Madhya Pradesh High Court
Umesh Chadar vs The State Of Madhya Pradesh on 8 March, 2018
Author: Anjuli Palo
Bench: Anjuli Palo
1
HIGH COURT OF MADHYA PRADESH PRINCIPAL
SEAT AT JABALPUR
Division Bench: Hon'ble Shri Justice S. K. Gangele &
Hon'ble Smt. Justice Anjuli Palo.
CRIMINAL APPEAL NO.1823/2009.
Krishnakant Tamrakar and another
Vs.
State of Madhya Pradesh
For appellants : Shri Bhupendra Shukla, Advocate.
For Respondent : Shri A. P. Singh, Government Advocate.
CRIMINAL APPEAL NO.1955/2009.
Gudda
Vs.
State of Madhya Pradesh
For appellants : Shri Ajay Kumar Jain, Advocate.
For Respondent : Shri A. P. Singh, Government Advocate.
CRIMINAL APPEAL NO.1512/2010.
Umesh Chadar
Vs.
State of Madhya Pradesh
For appellants : Shri Madan Singh, Advocate.
For Respondent : Shri A. P. Singh, Government Advocate.
Whether approved for reporting: Yes/ No.
JUDGMENT
(Delivered on 08.03.2018) As per S.K. Gangele, J:
1. These three appeals have been filed against common judgment dated 17.9.2004 passed by 2nd Additional Sessions Judge to the Court 4th Additional Sessions Judge (FTC), Damoh in S. T. No.106/2007. All these appeals have been heard together and common judgment is being passed.

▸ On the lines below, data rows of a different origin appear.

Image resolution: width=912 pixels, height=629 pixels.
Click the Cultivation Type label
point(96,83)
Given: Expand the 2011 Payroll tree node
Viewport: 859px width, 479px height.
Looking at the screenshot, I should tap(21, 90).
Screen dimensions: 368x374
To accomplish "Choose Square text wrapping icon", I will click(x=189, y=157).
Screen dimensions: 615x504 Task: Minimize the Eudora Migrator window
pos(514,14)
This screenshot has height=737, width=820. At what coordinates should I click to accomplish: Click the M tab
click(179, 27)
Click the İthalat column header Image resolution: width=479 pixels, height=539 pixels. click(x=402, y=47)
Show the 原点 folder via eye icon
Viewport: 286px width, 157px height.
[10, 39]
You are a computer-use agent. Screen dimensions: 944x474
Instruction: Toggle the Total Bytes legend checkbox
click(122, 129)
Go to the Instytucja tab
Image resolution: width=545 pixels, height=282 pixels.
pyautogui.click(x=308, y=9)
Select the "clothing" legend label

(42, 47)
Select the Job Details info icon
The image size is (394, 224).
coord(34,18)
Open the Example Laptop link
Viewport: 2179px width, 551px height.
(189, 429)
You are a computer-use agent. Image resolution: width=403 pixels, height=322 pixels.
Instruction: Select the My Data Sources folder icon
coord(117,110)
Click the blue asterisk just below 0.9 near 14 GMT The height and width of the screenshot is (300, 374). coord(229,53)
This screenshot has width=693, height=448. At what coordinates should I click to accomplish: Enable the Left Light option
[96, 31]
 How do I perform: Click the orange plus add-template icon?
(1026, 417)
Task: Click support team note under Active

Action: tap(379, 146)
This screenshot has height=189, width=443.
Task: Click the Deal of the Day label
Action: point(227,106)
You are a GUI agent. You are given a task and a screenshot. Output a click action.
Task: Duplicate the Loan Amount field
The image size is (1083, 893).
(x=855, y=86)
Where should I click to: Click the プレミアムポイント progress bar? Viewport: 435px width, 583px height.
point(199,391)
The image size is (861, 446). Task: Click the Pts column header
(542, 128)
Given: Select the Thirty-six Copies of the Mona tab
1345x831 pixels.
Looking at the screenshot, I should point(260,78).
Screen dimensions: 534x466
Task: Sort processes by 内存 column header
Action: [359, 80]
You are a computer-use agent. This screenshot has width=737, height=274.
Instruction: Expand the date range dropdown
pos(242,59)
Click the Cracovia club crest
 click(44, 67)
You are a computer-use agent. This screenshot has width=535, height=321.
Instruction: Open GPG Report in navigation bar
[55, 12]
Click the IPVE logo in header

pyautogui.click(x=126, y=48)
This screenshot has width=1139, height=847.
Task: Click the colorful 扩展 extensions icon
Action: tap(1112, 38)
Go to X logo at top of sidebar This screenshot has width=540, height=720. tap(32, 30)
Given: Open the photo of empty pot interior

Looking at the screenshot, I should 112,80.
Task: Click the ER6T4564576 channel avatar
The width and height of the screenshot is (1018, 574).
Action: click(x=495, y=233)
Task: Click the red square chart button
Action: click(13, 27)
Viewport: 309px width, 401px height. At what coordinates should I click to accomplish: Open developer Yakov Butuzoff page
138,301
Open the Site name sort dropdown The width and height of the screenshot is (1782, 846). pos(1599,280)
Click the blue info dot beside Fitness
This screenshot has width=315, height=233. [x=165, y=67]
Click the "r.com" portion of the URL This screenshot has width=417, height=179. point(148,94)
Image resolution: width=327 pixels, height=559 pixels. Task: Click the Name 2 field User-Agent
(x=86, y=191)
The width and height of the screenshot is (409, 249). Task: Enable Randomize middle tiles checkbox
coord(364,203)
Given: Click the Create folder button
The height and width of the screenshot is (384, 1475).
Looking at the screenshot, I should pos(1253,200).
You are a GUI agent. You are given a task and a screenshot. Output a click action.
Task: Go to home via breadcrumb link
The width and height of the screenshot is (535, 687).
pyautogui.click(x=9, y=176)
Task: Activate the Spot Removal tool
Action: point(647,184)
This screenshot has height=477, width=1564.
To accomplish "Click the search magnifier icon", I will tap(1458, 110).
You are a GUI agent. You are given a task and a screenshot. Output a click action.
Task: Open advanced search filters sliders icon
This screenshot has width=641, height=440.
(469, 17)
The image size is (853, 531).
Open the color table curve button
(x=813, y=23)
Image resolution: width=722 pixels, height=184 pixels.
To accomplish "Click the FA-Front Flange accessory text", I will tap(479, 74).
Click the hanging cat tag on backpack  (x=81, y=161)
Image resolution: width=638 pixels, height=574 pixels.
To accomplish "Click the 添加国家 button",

2. Prosecution story in brief is that the deceased along with two other persons Dabbu @ Shahjad and Mohd. Akram had 2 been returning back from Brick kiln when they were coming back on scooter Dabbu requested to stop scooter to urinate.
When he was urinating besides road accused persons came there in Tata Sumo vehicle. Appellants Krishnakant Tamrakar and Ramakant Tamrkar had mouser gun and other persons had lathies. They surrounded deceased Shahid. Thereafter, accused persons Lakhan Lodhi, Raja Lodhi, Umesh Chadar, Gudda Gond and Jagat Lodhi had beaten the deceased by lathies. He fell down on the earth. Krishnakant fired gun shot and Ramakant had also fired gun shot. They had also tried to fire gun shots on other two persons, they ran away. Thereafter, accused persons went away from the spot in Sumo vehicle. The deceased was died on the spot. Report was lodged at the Police Station by Mohd. Akram. Police conducted investigation and filed charge sheet. Accused persons abjured their guilt and pleaded innocence. Trial Court held appellants guilty for commission of offence punishable under Sections 148, 302/149 of IPC and awarded the sentence RI for three years with fine of Rs.1,000/- in earlier count while RI for life with fine of Rs.4,000/- in later.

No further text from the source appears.